__Brief__.
Reproduce the data verbatim, from its first line through the line containing "(x=566, y=207)", with both ends included.

__Data rows__.
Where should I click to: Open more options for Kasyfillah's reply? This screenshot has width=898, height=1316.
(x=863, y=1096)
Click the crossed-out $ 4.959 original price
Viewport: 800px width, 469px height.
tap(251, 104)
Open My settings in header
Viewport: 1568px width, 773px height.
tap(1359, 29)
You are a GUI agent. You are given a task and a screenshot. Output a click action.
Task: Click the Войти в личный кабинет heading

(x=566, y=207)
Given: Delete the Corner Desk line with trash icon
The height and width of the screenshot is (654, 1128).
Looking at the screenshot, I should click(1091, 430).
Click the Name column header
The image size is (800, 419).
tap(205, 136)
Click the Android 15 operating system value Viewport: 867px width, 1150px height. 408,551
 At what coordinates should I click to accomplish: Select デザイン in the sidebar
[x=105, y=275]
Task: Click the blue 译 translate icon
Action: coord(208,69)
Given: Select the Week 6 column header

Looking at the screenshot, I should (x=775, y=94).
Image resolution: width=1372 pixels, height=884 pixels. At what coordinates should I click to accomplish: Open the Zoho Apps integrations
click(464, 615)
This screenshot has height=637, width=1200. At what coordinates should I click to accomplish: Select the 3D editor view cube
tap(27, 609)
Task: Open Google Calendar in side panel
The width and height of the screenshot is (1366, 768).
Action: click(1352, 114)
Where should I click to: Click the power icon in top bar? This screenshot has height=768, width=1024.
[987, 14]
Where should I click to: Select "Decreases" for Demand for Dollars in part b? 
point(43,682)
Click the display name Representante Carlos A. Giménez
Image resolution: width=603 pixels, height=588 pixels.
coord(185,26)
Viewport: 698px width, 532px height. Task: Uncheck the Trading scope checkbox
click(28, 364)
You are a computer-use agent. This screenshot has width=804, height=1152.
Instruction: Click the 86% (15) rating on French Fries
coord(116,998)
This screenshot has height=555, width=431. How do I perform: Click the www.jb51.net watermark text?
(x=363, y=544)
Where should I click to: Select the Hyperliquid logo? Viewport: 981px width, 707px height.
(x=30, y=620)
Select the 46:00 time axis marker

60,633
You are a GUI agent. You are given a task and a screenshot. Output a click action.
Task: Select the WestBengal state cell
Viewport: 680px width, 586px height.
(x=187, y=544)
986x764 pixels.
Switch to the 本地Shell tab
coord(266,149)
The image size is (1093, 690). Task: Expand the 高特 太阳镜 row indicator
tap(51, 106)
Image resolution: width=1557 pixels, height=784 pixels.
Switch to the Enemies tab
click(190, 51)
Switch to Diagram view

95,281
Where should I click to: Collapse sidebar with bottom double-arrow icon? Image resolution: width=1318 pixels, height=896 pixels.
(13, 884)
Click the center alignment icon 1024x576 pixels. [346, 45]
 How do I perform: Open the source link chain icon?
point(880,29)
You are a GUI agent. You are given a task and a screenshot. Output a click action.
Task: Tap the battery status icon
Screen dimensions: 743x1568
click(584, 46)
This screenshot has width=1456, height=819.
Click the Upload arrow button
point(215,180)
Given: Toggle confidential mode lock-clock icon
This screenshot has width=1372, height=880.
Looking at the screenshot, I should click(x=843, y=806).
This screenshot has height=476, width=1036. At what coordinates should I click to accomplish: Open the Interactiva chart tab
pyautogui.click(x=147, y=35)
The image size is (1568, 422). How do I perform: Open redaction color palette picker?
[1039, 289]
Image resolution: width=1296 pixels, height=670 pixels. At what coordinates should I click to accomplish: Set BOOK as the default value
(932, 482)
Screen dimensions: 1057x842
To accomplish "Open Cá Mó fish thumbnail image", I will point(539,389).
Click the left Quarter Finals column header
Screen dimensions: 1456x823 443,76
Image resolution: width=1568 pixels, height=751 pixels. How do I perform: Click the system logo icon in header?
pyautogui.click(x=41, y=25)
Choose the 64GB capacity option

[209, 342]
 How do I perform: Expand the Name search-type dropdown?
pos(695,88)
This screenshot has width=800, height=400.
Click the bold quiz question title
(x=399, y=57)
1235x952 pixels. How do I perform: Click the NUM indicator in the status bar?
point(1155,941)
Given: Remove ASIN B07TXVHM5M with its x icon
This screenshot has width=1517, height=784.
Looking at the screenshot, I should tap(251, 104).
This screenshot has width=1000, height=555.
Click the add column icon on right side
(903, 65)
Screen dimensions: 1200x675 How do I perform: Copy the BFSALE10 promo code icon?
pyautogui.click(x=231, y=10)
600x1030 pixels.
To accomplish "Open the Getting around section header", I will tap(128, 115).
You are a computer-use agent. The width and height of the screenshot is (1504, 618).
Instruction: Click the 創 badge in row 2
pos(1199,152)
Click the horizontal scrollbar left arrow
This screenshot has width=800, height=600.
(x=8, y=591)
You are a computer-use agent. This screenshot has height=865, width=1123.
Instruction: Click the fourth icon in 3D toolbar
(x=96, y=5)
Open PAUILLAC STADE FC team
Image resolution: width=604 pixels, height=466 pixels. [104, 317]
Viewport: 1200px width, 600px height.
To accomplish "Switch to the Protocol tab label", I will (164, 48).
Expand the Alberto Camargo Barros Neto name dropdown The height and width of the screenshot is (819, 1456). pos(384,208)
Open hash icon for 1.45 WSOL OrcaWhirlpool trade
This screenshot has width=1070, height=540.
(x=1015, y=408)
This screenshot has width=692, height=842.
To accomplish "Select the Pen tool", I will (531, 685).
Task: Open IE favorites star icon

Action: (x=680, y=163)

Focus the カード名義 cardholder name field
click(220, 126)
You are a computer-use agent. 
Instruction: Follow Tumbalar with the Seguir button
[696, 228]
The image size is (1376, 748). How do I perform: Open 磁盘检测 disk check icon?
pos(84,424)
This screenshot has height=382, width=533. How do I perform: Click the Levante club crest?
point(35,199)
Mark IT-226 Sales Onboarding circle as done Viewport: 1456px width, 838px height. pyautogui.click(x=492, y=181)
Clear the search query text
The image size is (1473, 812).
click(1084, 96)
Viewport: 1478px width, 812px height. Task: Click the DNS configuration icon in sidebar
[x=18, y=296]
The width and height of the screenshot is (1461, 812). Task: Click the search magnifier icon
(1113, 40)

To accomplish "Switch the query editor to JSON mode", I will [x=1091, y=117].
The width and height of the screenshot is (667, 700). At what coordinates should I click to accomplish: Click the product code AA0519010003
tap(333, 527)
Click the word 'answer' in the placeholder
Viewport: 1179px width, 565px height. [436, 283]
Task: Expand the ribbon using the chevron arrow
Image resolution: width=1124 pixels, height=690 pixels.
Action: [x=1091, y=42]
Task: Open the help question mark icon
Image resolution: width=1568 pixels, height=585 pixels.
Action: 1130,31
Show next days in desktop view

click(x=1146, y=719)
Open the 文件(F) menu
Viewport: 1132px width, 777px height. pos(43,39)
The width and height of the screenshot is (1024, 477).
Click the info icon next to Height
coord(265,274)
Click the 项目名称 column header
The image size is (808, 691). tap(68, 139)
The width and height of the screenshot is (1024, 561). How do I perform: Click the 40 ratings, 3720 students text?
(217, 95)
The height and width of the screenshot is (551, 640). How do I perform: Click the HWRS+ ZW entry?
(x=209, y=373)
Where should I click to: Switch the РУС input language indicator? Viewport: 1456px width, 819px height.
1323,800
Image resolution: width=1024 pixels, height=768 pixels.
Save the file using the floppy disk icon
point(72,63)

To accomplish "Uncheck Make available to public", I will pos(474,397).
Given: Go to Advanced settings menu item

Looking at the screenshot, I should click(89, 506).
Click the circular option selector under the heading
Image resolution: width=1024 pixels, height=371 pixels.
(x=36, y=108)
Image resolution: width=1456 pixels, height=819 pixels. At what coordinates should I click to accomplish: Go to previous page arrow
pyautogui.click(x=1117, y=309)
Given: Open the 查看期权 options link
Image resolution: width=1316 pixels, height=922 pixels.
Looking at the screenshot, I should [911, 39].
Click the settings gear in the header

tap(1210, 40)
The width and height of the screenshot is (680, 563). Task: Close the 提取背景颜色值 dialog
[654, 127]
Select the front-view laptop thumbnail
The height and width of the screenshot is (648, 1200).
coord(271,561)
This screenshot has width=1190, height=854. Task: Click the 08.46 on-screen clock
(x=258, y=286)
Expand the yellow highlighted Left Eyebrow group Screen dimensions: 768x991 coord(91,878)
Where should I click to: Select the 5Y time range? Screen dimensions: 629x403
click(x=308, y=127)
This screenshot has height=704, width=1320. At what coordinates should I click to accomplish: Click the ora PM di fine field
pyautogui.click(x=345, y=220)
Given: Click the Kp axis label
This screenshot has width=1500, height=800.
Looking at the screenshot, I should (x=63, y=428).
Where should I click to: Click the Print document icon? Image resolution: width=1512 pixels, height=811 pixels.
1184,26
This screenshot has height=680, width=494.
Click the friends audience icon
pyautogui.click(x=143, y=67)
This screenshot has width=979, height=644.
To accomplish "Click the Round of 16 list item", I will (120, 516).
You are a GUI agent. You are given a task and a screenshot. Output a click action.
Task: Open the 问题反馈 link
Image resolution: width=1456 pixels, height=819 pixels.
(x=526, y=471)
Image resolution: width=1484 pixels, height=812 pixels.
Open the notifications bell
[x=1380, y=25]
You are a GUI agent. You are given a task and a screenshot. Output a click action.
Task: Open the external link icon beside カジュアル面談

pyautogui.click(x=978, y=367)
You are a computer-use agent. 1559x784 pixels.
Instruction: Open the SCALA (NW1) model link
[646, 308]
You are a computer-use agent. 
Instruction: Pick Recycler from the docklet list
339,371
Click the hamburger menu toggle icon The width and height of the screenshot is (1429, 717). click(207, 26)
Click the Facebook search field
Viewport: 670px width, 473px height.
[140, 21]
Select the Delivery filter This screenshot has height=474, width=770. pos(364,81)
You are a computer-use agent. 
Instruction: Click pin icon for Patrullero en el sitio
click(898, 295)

__Solution for this exercise__.
Where should I click to: Open more options for Kasyfillah's reply? This screenshot has width=898, height=1316.
(x=863, y=1096)
Click the crossed-out $ 4.959 original price
Viewport: 800px width, 469px height.
tap(251, 104)
Open My settings in header
Viewport: 1568px width, 773px height.
tap(1359, 29)
You are a GUI agent. You are given a task and a screenshot. Output a click action.
Task: Click the Войти в личный кабинет heading

(x=566, y=207)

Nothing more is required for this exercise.